TASK INSTRUCTIONS —
Only the line containing "Instruction: Click the" and the lines after it, through the end of the entries, should be output exactly.

RECORDS FOR THIS TASK —
....
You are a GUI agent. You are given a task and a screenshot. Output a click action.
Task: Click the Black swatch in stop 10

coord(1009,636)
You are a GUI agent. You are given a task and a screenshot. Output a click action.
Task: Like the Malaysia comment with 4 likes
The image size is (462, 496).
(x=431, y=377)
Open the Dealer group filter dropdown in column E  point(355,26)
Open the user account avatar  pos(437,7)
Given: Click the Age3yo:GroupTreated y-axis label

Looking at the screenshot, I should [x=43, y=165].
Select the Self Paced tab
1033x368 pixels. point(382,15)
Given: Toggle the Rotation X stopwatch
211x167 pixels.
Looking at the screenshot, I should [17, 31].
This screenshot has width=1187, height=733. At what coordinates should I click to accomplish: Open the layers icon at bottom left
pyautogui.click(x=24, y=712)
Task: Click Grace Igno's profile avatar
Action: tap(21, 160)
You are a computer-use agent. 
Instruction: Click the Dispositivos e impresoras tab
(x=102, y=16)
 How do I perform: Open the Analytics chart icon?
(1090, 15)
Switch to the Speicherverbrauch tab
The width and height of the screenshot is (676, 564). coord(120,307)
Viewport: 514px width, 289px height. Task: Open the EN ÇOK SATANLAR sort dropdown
....
ANSWER BOX —
Instruction: Click the Dispositivos e impresoras tab
(x=102, y=16)
 How do I perform: Open the Analytics chart icon?
(1090, 15)
Switch to the Speicherverbrauch tab
The width and height of the screenshot is (676, 564). coord(120,307)
Viewport: 514px width, 289px height. Task: Open the EN ÇOK SATANLAR sort dropdown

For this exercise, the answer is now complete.